Material shown: Begin

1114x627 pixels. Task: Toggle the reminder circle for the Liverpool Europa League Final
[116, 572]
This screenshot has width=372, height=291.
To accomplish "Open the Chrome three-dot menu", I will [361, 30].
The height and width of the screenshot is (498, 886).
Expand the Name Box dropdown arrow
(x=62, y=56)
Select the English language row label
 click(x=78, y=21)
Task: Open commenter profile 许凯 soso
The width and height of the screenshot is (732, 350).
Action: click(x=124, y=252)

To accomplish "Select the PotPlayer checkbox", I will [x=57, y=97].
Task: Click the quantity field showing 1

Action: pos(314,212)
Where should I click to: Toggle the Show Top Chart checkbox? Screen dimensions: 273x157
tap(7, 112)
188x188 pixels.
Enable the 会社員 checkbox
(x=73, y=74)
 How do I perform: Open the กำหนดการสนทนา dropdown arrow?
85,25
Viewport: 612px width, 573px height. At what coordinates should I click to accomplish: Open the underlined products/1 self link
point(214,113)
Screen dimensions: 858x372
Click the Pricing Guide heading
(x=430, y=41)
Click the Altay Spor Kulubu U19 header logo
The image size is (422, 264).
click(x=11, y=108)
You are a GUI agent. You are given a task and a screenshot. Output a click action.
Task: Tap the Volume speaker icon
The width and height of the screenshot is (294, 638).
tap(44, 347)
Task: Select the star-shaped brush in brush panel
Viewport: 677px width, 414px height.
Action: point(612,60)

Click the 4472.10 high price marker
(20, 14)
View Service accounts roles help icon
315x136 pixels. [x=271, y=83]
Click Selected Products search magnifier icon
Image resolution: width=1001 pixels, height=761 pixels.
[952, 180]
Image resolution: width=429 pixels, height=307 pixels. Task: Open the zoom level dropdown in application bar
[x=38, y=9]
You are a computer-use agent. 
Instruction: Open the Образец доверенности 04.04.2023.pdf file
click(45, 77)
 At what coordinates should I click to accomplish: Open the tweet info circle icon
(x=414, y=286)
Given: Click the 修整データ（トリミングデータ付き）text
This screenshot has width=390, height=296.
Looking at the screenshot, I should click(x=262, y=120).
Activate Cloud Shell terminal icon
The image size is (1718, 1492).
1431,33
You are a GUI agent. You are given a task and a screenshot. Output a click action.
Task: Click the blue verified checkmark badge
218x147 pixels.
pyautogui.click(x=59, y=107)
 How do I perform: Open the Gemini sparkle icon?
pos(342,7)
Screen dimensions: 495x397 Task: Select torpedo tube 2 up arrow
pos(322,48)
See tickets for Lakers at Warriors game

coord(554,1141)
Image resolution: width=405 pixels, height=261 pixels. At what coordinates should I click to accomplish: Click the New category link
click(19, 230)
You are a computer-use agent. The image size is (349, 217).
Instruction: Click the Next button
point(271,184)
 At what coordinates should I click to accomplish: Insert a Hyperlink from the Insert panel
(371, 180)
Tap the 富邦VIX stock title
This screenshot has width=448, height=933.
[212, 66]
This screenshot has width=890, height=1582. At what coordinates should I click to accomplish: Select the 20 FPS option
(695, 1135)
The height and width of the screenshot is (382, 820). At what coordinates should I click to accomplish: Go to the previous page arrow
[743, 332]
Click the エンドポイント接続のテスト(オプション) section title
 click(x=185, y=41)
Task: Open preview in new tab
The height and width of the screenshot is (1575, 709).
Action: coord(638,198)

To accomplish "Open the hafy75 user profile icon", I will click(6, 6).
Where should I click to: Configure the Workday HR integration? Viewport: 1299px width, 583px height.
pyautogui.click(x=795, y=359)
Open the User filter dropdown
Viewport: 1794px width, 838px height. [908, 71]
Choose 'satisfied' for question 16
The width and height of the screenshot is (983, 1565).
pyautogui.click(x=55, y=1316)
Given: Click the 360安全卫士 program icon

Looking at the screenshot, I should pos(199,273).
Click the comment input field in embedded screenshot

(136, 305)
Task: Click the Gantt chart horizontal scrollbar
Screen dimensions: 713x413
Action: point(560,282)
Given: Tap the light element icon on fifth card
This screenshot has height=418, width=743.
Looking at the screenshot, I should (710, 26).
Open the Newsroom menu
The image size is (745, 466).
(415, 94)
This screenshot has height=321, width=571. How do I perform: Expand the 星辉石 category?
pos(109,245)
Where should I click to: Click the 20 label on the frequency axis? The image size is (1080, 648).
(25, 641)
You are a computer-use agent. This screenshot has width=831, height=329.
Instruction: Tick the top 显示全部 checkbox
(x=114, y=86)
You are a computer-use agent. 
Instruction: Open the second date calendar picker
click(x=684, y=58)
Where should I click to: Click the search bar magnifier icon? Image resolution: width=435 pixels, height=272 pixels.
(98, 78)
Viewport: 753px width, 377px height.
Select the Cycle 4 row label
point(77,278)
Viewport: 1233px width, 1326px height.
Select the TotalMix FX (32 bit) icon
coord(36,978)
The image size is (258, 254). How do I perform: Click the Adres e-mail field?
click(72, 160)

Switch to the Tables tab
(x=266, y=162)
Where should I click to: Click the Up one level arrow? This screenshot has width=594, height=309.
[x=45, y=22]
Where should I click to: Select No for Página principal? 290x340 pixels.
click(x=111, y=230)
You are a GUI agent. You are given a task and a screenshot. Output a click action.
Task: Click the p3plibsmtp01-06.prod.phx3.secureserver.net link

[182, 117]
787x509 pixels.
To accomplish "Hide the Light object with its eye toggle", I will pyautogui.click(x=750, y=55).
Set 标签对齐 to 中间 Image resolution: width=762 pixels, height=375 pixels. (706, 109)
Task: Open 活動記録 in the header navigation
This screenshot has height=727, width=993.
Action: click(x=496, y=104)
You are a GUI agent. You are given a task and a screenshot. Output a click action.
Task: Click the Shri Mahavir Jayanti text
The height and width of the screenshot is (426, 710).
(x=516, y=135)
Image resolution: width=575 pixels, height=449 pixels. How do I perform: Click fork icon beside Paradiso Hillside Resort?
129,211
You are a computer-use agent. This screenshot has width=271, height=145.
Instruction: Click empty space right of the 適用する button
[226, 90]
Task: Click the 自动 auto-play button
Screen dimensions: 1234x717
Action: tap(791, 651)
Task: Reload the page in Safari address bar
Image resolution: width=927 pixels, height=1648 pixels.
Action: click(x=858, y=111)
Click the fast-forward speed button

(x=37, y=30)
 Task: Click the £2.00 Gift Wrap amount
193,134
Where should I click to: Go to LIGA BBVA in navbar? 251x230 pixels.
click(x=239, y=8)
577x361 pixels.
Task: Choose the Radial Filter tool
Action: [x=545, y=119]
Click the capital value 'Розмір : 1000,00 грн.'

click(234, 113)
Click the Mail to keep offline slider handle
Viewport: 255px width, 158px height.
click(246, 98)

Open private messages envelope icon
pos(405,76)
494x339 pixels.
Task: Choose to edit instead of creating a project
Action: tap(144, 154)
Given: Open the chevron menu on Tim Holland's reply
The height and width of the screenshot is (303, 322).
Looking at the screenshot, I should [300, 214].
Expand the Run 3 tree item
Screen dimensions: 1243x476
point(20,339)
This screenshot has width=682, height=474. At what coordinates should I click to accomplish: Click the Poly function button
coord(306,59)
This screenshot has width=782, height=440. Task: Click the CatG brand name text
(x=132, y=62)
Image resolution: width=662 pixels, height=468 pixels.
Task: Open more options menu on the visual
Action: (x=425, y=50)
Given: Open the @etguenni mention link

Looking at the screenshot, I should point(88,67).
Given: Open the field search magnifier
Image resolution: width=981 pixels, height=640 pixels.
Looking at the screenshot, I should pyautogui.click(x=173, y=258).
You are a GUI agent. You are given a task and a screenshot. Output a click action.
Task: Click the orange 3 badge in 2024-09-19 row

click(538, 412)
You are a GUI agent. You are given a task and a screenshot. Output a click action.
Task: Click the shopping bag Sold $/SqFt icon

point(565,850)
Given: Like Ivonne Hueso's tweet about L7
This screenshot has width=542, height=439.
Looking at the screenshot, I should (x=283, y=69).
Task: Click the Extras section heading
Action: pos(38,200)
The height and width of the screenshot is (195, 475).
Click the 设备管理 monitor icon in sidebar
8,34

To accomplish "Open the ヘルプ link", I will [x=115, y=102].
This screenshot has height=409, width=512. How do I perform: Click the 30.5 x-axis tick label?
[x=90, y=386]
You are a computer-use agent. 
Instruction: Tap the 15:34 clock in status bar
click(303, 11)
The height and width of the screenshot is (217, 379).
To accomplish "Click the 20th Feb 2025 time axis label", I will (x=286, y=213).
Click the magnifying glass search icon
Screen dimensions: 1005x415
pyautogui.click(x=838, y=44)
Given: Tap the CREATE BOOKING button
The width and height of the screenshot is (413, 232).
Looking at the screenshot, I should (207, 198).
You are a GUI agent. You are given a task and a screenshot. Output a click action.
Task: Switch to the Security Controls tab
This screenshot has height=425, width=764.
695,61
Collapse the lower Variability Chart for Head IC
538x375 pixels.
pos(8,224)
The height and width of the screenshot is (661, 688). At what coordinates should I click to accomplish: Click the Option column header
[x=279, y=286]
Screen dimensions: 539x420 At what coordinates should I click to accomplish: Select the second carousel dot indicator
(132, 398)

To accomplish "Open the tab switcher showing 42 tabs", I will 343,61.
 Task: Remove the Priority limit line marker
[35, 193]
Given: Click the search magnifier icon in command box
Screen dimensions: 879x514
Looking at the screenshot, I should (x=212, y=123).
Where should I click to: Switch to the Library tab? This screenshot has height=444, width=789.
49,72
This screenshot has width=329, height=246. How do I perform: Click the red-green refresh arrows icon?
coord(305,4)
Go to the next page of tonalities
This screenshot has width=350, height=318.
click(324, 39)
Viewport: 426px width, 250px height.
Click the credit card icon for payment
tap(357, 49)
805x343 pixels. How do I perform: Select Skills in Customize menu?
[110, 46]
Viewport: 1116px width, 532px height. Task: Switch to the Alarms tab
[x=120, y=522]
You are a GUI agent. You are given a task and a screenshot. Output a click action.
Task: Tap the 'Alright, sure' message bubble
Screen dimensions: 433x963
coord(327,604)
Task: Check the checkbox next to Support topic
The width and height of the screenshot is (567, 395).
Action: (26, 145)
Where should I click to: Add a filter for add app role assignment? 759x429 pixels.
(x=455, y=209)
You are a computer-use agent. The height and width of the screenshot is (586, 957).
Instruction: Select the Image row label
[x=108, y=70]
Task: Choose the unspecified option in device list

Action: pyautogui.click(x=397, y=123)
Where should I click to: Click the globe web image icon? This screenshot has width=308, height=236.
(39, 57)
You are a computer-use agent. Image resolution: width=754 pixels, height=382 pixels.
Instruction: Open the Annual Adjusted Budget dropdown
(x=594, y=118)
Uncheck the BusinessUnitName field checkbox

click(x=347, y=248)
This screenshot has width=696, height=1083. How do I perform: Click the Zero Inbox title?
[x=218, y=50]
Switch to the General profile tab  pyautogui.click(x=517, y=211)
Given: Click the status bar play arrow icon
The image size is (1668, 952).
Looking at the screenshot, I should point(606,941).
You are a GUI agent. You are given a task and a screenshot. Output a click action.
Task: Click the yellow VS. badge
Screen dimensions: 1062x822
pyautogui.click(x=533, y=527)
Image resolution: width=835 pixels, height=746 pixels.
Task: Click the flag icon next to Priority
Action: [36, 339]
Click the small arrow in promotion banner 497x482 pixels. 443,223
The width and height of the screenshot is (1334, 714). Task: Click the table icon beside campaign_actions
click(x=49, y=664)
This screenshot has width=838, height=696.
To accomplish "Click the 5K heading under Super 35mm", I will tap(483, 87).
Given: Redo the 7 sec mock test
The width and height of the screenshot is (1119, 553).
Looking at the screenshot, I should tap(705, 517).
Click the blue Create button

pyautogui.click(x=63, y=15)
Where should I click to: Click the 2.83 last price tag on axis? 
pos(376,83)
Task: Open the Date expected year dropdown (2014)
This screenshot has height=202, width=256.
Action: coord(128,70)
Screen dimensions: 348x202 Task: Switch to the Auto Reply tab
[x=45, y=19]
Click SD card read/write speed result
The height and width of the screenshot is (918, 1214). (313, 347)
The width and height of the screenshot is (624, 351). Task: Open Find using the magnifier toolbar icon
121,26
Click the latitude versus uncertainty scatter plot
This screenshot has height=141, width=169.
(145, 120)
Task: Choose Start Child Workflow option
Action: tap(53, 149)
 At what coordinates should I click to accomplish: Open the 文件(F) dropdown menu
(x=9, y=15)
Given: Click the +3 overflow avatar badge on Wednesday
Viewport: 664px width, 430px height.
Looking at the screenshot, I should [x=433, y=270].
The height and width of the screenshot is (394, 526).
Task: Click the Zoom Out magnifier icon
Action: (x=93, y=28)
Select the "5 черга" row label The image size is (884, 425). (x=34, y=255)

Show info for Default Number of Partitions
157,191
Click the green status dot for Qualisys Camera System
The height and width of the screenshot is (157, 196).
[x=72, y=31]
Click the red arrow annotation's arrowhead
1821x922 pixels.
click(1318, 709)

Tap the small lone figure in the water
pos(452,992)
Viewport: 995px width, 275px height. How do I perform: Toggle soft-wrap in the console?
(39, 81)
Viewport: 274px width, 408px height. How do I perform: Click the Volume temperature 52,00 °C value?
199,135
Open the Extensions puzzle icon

Material shown: End

To do: Return only the number of lines in the data above that hold the word "computer".

Your solution: 8